Assim steht auf einem Feldweg.

Die Kugeln zischen an Assims Ohren vorbei und zerschneiden die Luft. Assim rennt. Er ist erst 13 Jahre alt. Er weiß nicht, wohin er geht, nur dass er weiterlaufen muss. Hinter ihm verschwindet seine Heimatstadt im Sudan in Feuer und Staub, Bomben verwandeln die Häuser in schwarze Narben auf dem Boden. Von dem, was einmal ein Ort der Sicherheit und der Familie, der Freude und des Friedens war – ein Zuhause –, ist nur noch Asche übrig. Assim sieht seinen Bruder fallen – eine Kugel hat ihn getroffen. „Es wurden so viele Menschen direkt neben mir erschossen. Auf der Flucht musste ich über ihre toten Körper springen und so schnell wie möglich rennen. „Ich hatte Glück, dass mich die Kugeln nicht getroffen haben.“ Er erinnert sich an das Geräusch, das sie machten, als sie an seinem Kopf vorbeiflogen. Ein scharfes Flüstern, ein Hauch von Tod. Einige Menschen fielen lautlos. Andere schrien, bevor sie auf dem Boden aufschlugen.

◇ ◇ ◇ ◇

■ ZIEL DER ÜBUNG: Können Sie den obigen Text über Assims Flucht aus seiner Heimatstadt im Sudan vollständig und Wort für Wort niederschreiben?

■ BEREITGESTELLTES MATERIAL:
◇ ◇ ◇ ◇

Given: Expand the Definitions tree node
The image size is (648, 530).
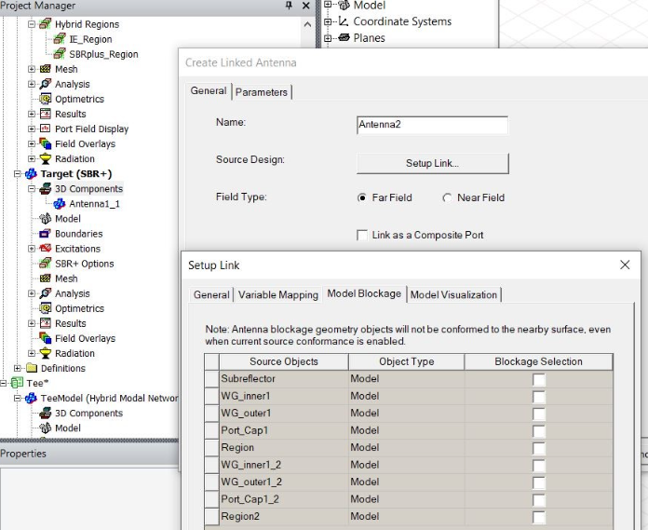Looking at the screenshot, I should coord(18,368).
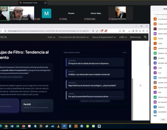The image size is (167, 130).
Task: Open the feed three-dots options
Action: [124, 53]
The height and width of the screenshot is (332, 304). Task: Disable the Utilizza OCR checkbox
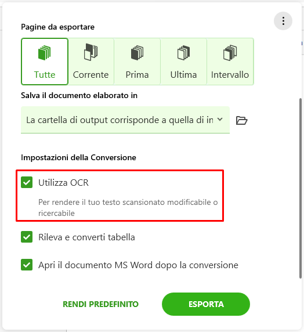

◇ ◇ ◇ ◇

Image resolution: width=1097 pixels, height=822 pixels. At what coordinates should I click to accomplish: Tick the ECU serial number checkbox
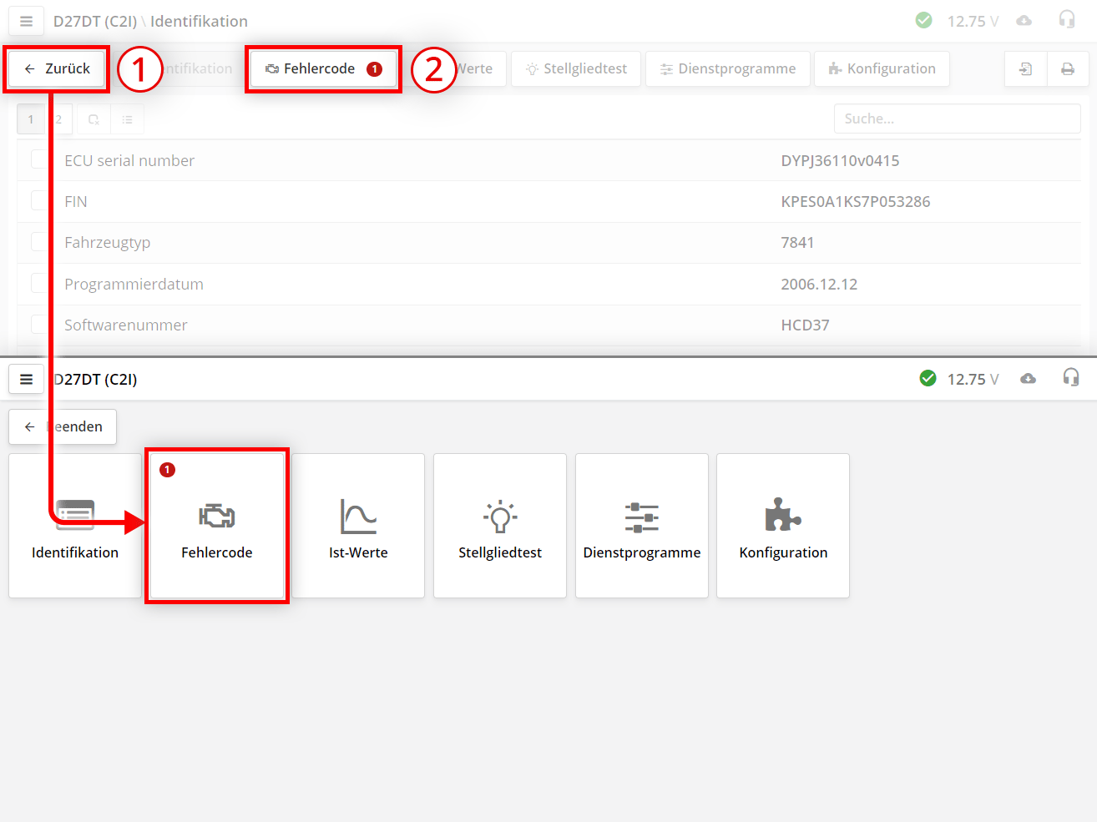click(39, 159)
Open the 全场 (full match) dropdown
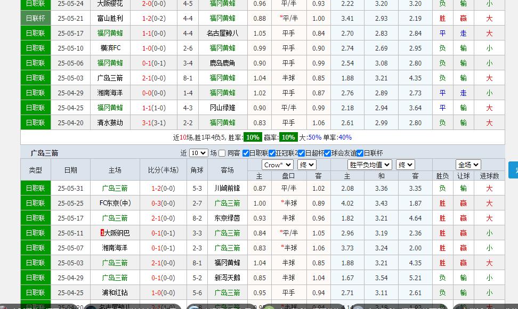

◇ ◇ ◇ ◇

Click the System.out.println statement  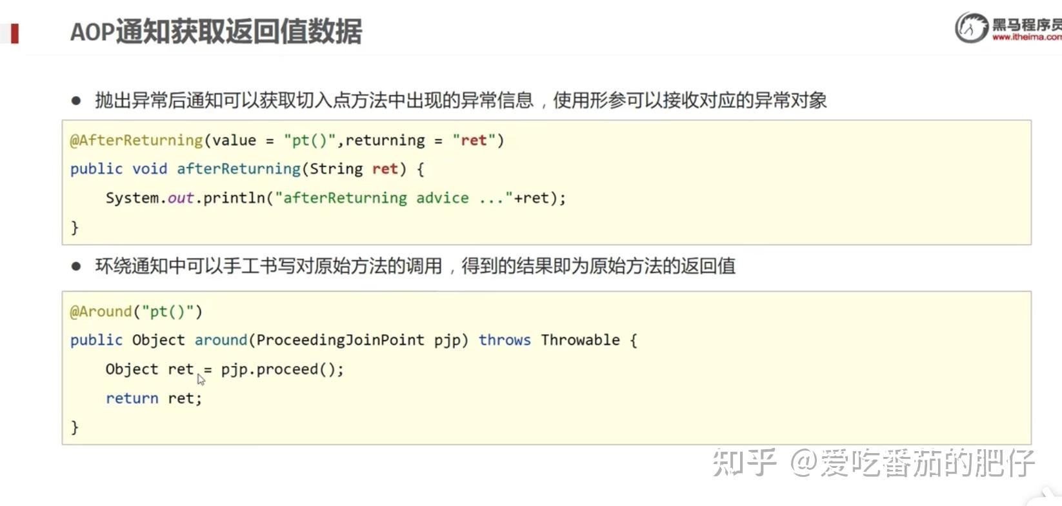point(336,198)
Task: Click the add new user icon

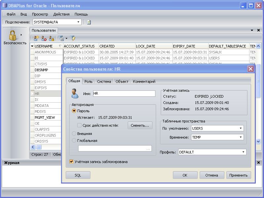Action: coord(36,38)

◇ ◇ ◇ ◇

■ SCHRIFTLICHE ANTWORT:
Assim steht auf einem Feldweg.

Die Kugeln zischen an Assims Ohren vorbei und zerschneiden die Luft. Assim rennt. Er ist erst 13 Jahre alt. Er weiß nicht, wohin er geht, nur dass er weiterlaufen muss. Hinter ihm verschwindet seine Heimatstadt im Sudan in Feuer und Staub, Bomben verwandeln die Häuser in schwarze Narben auf dem Boden. Von dem, was einmal ein Ort der Sicherheit und der Familie, der Freude und des Friedens war – ein Zuhause –, ist nur noch Asche übrig. Assim sieht seinen Bruder fallen – eine Kugel hat ihn getroffen. „Es wurden so viele Menschen direkt neben mir erschossen. Auf der Flucht musste ich über ihre toten Körper springen und so schnell wie möglich rennen. „Ich hatte Glück, dass mich die Kugeln nicht getroffen haben.“ Er erinnert sich an das Geräusch, das sie machten, als sie an seinem Kopf vorbeiflogen. Ein scharfes Flüstern, ein Hauch von Tod. Einige Menschen fielen lautlos. Andere schrien, bevor sie auf dem Boden aufschlugen.